Muitos artistas têm perfis no Spotify, Apple e YouTube que não foram optimizados. A nossa equipa trabalha para otimizar tudo isto para todos os nossos clientes e, em seguida, trabalha com os nossos parceiros DSP para impulsionar o crescimento adicional e maximizar quaisquer oportunidades disponíveis.
Também trabalhamos em estreita colaboração com organizações locais como a NZ On Air para ajudar com as oportunidades de financiamento do governo que estão disponíveis para os artistas. A Precise também colabora com a Recorded Music (no lado dos direitos conexos) e com a APRA/AMCOS no lado da publicação para garantir que os nossos artistas estão integrados nestas organizações.
Temos uma equipa interna que trabalha para criar conteúdos (como lyric videos e visualizadores) para lançamentos novos e de catálogo. Também temos um estúdio de conteúdos e de gravação na nossa sede. A nossa equipa ajuda a gravar vídeos musicais e outros conteúdos para os nossos artistas. É um recurso que faz parte do nosso serviço, sem custos adicionais.
Criámos também uma série de marcas dedicadas a artistas regionais, como a Precise Samoa, a Precise Hawaii, a Precise Fiji e a Precise Tonga, para melhor apoiar os nossos parceiros.
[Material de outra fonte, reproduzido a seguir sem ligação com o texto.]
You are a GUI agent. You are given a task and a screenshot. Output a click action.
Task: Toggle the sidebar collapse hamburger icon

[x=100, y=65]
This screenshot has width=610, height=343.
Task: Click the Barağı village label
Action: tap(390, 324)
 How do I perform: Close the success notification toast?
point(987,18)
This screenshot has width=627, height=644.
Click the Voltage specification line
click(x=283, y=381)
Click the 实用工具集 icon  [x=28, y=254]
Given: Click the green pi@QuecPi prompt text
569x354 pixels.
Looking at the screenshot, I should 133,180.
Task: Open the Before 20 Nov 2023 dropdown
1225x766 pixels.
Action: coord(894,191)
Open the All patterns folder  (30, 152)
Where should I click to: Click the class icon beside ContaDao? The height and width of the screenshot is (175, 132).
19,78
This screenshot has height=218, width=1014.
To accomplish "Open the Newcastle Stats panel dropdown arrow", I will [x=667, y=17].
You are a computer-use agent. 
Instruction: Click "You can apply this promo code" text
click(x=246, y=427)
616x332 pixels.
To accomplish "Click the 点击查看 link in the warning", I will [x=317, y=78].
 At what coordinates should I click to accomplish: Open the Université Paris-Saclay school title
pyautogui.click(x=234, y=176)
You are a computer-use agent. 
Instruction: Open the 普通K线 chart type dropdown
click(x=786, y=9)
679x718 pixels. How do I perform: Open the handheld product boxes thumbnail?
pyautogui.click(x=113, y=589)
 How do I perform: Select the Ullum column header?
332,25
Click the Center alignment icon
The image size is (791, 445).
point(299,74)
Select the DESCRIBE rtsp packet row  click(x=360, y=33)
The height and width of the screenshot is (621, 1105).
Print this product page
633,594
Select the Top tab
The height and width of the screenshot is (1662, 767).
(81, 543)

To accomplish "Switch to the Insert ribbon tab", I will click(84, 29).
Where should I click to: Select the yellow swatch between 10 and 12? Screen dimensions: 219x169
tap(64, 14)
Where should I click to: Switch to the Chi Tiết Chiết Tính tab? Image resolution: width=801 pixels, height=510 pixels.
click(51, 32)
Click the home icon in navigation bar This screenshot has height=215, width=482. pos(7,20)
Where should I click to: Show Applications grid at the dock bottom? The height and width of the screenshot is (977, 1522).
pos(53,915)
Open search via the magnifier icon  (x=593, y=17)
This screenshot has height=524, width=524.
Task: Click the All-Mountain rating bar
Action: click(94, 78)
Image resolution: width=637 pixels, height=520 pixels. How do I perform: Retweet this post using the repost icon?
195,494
Por último, trabalhar com Merlin tem sido extremamente importante para o nosso negócio e aprendemos muito ao longo deste percurso. A transparência e o acesso que Merlin proporciona são inigualáveis. Sou um grande apoiante do impacto positivo que o Merlin tem no sector como um todo. Estamos gratos por todas as oportunidades que o Merlin nos proporcionou, o que nos permitiu verdadeiramente controlar o nosso futuro.